The state is poised to approve its first regulations for license plate readers — small devices that law enforcement officers use to spot criminals in real time. Minnesota is one of several states that is debating or has passed restrictions on the use of the readers.
Privacy concerns drove a bipartisan vote in the Minnesota House on Friday to stop police from retaining any location data stored by the readers on noncriminals. That vote came over the objections of law enforcement groups.
License plate readers are often attached to the hoods of squad cars, scanning every plate they see against a database of wanted vehicles. But a 2012 Star Tribune investigation revealed that police also were storing massive amounts of location data about regular vehicles — all of it publicly available. The newspaper requested and published the locations of Minneapolis Mayor R.T. Rybak's vehicle to illustrate how anyone can obtain someone else's data.
A state agency temporarily designated the data as private, a classification that would become permanent under bills working their way through the Legislature. But police now can keep data on noncriminal vehicles for as long as they want; Minneapolis and St. Paul say they keep it for three months.
The House bill passed Friday would ban any data retention.
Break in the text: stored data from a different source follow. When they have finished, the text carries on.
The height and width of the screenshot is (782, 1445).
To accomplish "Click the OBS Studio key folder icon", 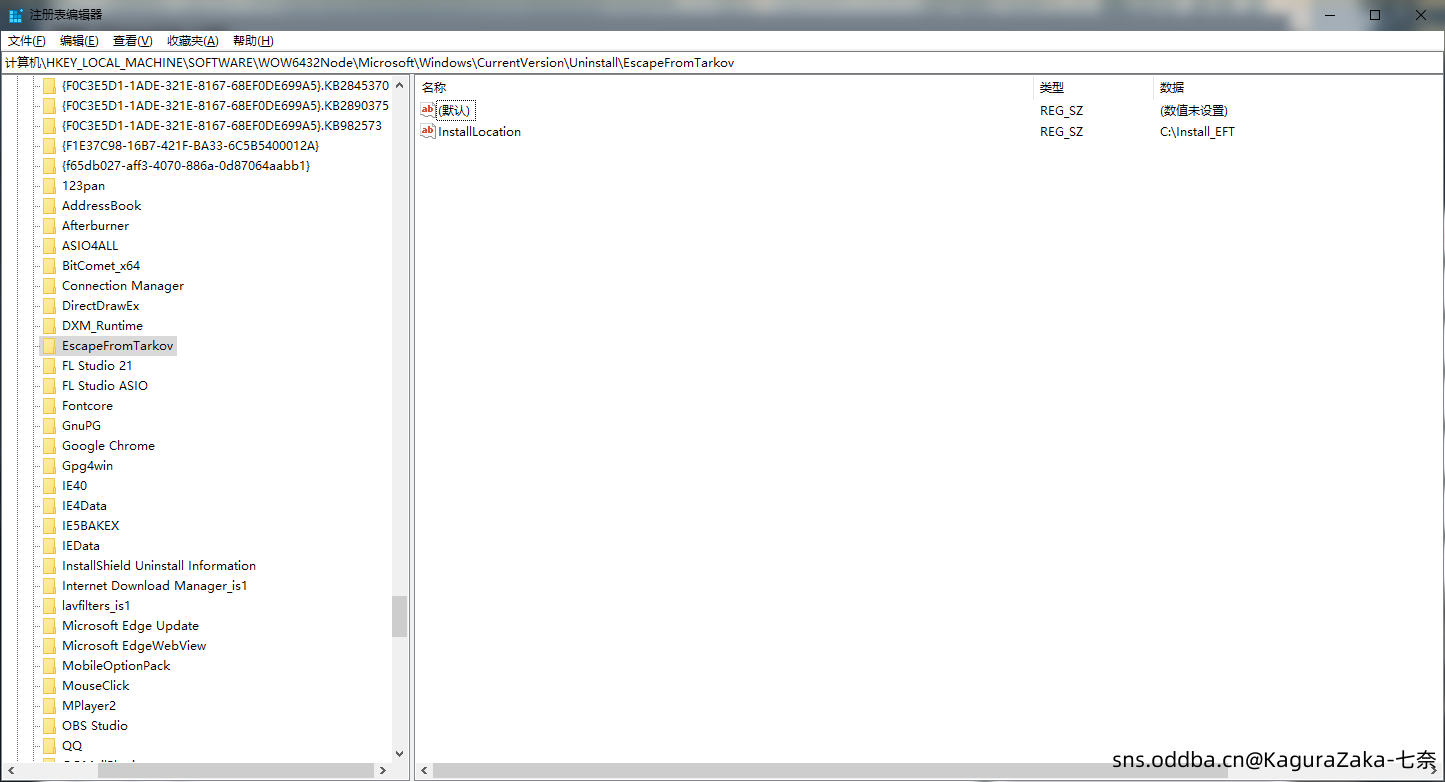I will [x=49, y=726].
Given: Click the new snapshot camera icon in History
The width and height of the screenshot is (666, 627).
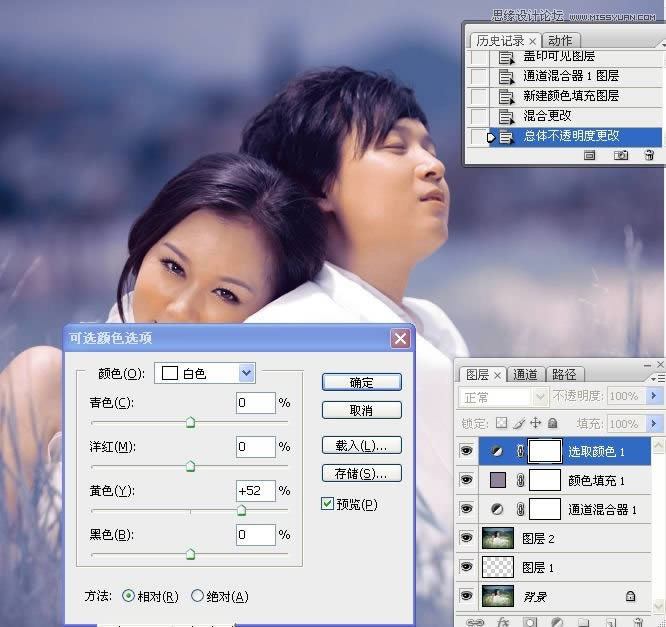Looking at the screenshot, I should pos(620,155).
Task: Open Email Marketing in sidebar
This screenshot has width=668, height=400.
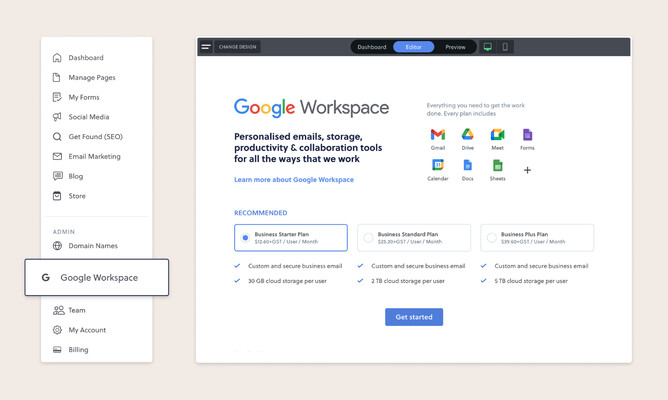Action: 94,157
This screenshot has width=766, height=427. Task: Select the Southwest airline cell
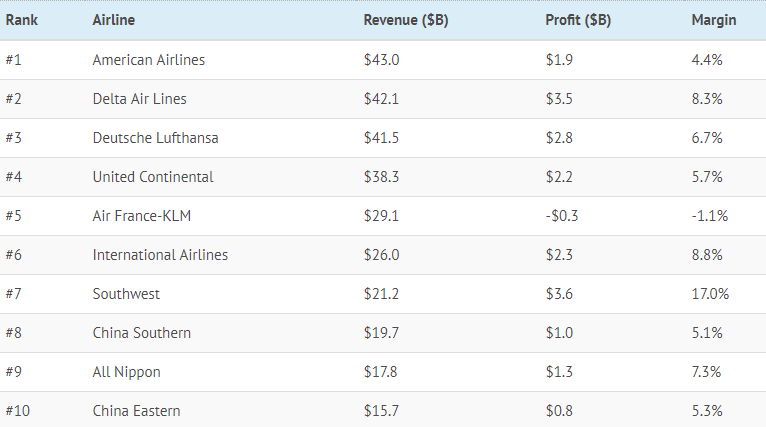point(126,294)
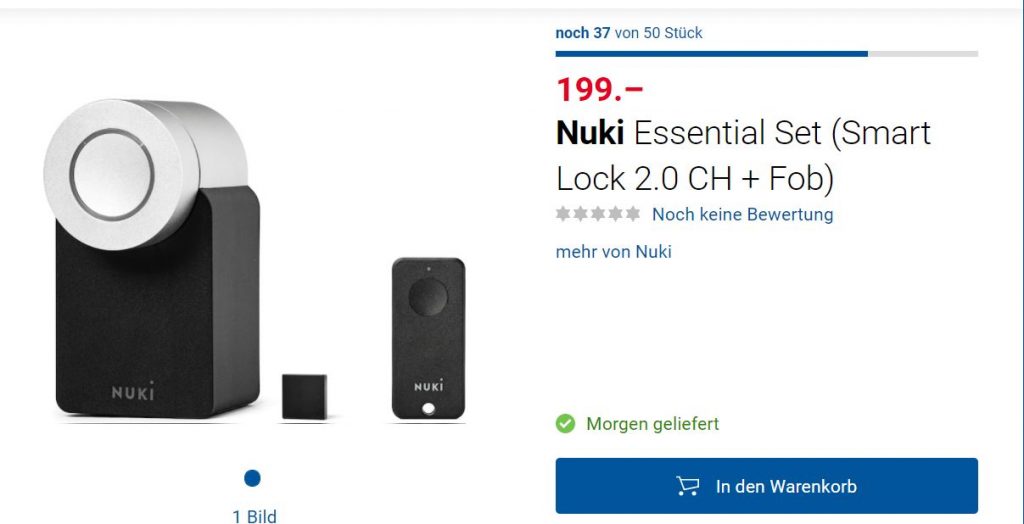The width and height of the screenshot is (1024, 524).
Task: Click the green delivery checkmark icon
Action: click(x=566, y=424)

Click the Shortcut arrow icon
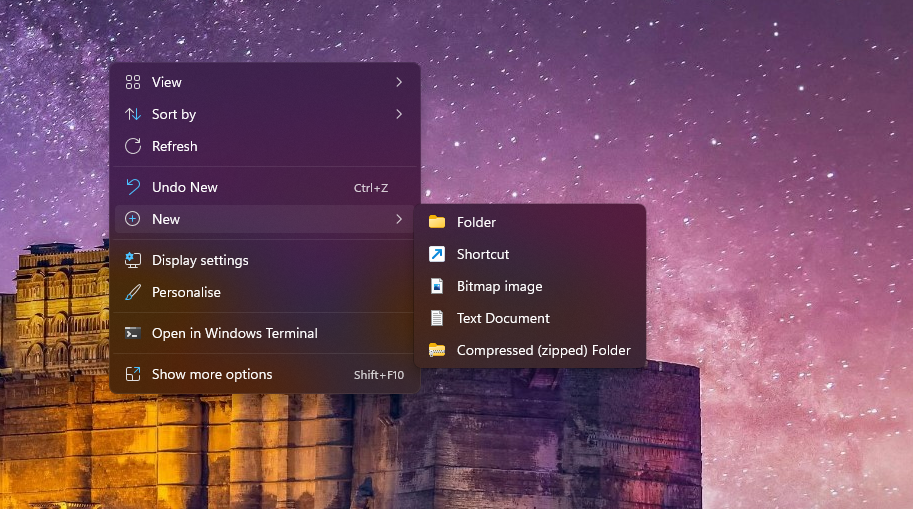click(x=437, y=254)
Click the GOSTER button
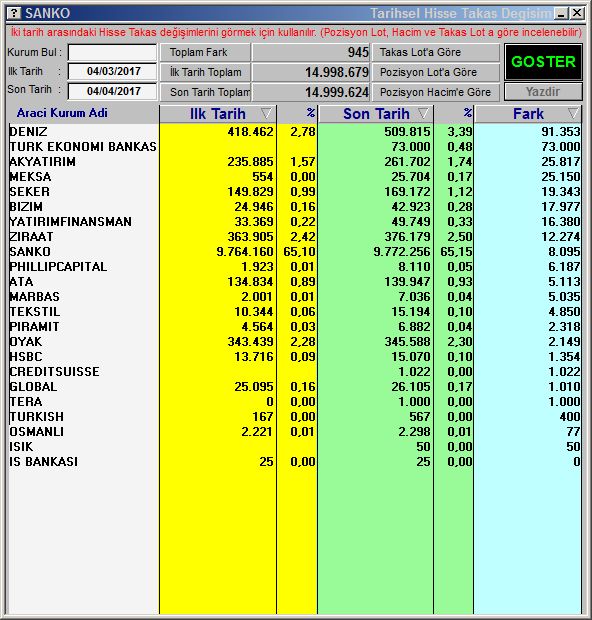Image resolution: width=592 pixels, height=620 pixels. (x=543, y=62)
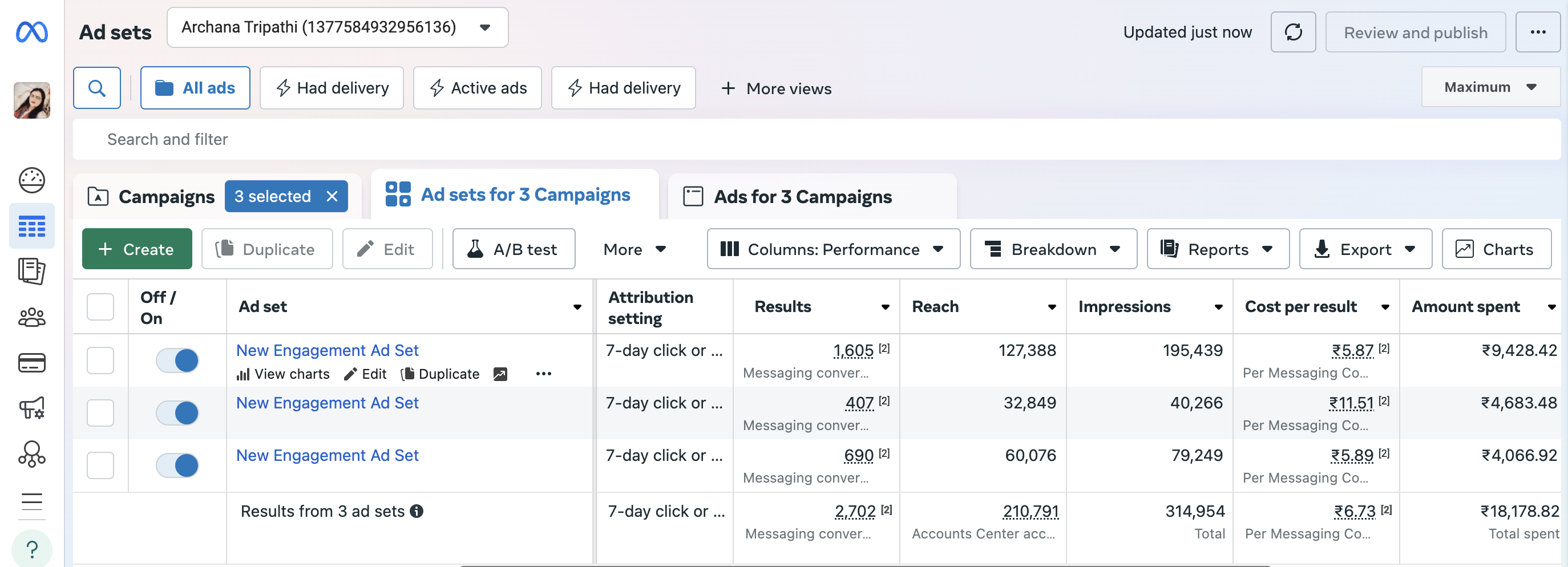Switch to the Campaigns tab
Viewport: 1568px width, 567px height.
coord(165,196)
The bill, sponsored by Rep. Mary Liz Holberg, R-Lakeville, says no data could be retained unless the vehicle is wanted by law enforcement. A Senate companion measure, expected to pass soon, would allow the data to be retained for 90 days. The differences between those bills must be resolved before a measure goes to Gov. Mark Dayton.
Friday's debate focused on that retention time. Law enforcement groups have argued that historical data is an important tool to help solve crimes because it allows them to scan the past whereabouts of suspects who materialize after a crime has been committed.